HSBC to challenge two-factor system

Bank claims that system is safer

HSBC has rejected two-factor authentication

HSBC is developing a rival form of security authentication because of concerns about the standard two-factor system backed by industry body Apacs.

HSBC’s online banking will use a specified phone line ­ usually a mobile phone ­and a PIN generated by the online banking site, rather than the cardreader and password system being rolled out by most banks.

The so-called ‘out of band authentication’ is more reliable because a criminal with the right password is unlikely to have the designated phone as well, said HSBC personal internet banking manager Nick Staib.

The weakness of two-factor authentication is that the PC used to access the bank’s site may be commandeered by hackers.

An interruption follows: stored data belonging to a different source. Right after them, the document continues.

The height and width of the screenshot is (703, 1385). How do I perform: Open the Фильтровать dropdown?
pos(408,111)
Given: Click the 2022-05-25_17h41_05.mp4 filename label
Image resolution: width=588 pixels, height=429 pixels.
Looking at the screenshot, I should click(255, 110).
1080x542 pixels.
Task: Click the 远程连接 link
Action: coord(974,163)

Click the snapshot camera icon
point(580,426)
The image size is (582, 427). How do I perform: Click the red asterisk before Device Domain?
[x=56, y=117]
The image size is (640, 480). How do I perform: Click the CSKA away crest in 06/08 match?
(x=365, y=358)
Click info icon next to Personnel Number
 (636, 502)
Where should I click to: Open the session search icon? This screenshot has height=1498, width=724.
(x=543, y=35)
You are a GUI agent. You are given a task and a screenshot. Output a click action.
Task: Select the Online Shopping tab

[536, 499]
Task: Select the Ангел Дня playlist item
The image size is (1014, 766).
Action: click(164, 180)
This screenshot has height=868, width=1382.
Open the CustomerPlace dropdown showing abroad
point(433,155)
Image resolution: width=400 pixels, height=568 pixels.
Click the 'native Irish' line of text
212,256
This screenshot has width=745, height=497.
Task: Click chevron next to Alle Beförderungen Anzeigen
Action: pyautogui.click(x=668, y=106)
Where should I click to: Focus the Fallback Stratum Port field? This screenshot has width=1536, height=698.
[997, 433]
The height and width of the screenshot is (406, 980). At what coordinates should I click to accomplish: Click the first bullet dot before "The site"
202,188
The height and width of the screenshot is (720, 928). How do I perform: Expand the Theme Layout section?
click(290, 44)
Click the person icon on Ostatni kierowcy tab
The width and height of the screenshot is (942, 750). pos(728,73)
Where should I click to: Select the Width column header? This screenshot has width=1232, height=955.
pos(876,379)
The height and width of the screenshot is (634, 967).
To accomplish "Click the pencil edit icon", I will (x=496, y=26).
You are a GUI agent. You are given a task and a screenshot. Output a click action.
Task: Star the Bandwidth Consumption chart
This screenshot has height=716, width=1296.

‘Two-factor is not bulletproof ­ the PC may be compromised and it makes no sense to us to feed information into a compromised channel,’ said Staib.

The majority of high-street banks use two-factor authentication, and Apacs has issued an industry-standard card reader for banks to provide to customers.

But HSBC prefers out of band because the user does not have to carry an extra device or remember further details. ‘It sidesteps the issues of tokens and man-in-the-middle attacks,’ said Staib.

The authentication system is part of a wider programme to move all HSBC online banking services onto a single global IT platform.

In the next two years the bank will use a standard IT architecture in all 83 countries in which it operates, said head of e-commerce Alison Leonard.

‘The changes will allow business people to undertake change, where historically it has been the IT people,’ she said.